Excerpt
--- START ---

When Patrick Bailey died in a tragic skiing accident in Switzerland in February this year, the normally sedate world of country estate agency lost one its most engaging and dynamic characters. As a partner in Strutt & Parker and head of the firm’s Newbury office, Mr Bailey master-minded the recent acquisition of Lane Fox, a move designed to strengthen Strutt & Parker’s profile not only at the lucrative top end of the London house market, but also in key areas of the South-East and the Cotswolds.
It is ironic then, or nice timing, that Patrick Bailey’s much-loved family home, Hoe Benham Farmhouse, near Newbury, Berkshire, should come on to the market in this week’s Country Life, sporting Strutt & Parker’s trendy new livery, which was also unveiled this week. The prosperous hamlet of Hoe Benham sits quietly in rolling countryside four miles west of Newbury, and Mr Bailey is reputed to have sold every good house there at one time or another. In 1990, he bought secluded 18th-century Hoe Benham Farmhouse with a cottage, outbuildings and seven acres of land, extending and transforming it over the years into the ideal country-gentleman’s retreat. Hoe Benham has three good reception rooms, five bedrooms and three bathrooms, plus a cottage, a swimming pool, a tennis court, outbuildings and stabling, surrounded by gardens and paddocks. It is for sale through Strutt & Parker (01635 521707) at a guide price of £2.25 million.
‘Hoe Benham is the perfect property for anyone who wants to enjoy life in the country, but Patrick’s legendary hospitality will be a hard act to follow,’ warns lifelong friend and fellow estate agent George Windsor Clive.It is hard to imagine any 1960s country house being dubbed a ‘house of a lifetime’, but there are exceptions to every rule, and Jordleys at Goring-on-Thames, south Oxfordshire is one of them. Built in the early 1960s by ground-breaking architects Bicknell & Hamilton, Jordleys’ iconic curved contours were designed to blend seamlessly with its beautifully landscaped Thames-side gardens. It is a measure of John Bicknell’s conviction that he and his wife bought Jordleys when the original owner died some years later. The house is now being sold by Mr Bicknell’s widow by Strutt & Parker in Pangbourne (0118?984 5757). Offers over £1m are wanted for this intriguing house, which has two reception rooms, three bedrooms, a family bathroom, a kitchen and a studio annexe.
The sale of idyllic Snapes Manor at Salcombe, south Devon, will solve the mystery of a lifetime for many locals, most of whom have never seen the inside of this landmark waterside house. ‘Not only is Snapes Manor listed Grade II* the most beautiful house on the Salcombe estuary, it sits at the end of a no-through road surrounded by National Trust land, and hasn’t been seen on the market for 40 years,’ enthuses Martin Lamb of Savills (01392 455755), who quotes a guide price of £7.5m for this ‘truly world-class marine jewel’. A knockout price which no doubt reflects not only the merits of the house itself, but its ‘jaw-dropping’ views of the estuary and its coveted private moorings and landing stage.

--- END ---

To do
In the article on country house sales, name every house described as being for sale, with the place each is in. The material that comes next is from a different source than the article.

Dataset extract
--- START ---

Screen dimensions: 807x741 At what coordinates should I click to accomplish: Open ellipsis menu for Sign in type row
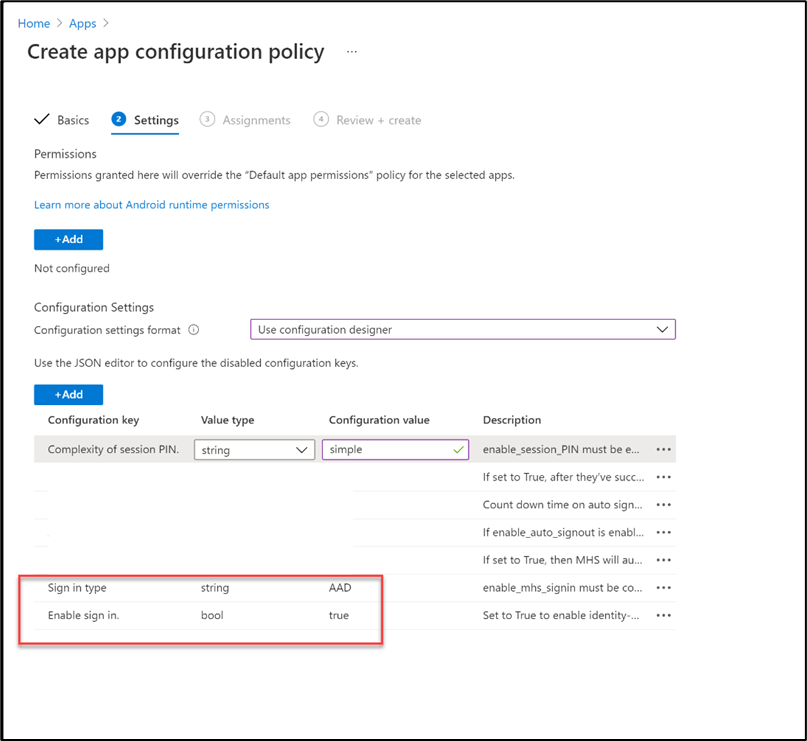pyautogui.click(x=663, y=588)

--- END ---

Exercise solution
- Hoe Benham Farmhouse, near Newbury, Berkshire
- Jordleys, at Goring-on-Thames, south Oxfordshire
- Snapes Manor, at Salcombe, south Devon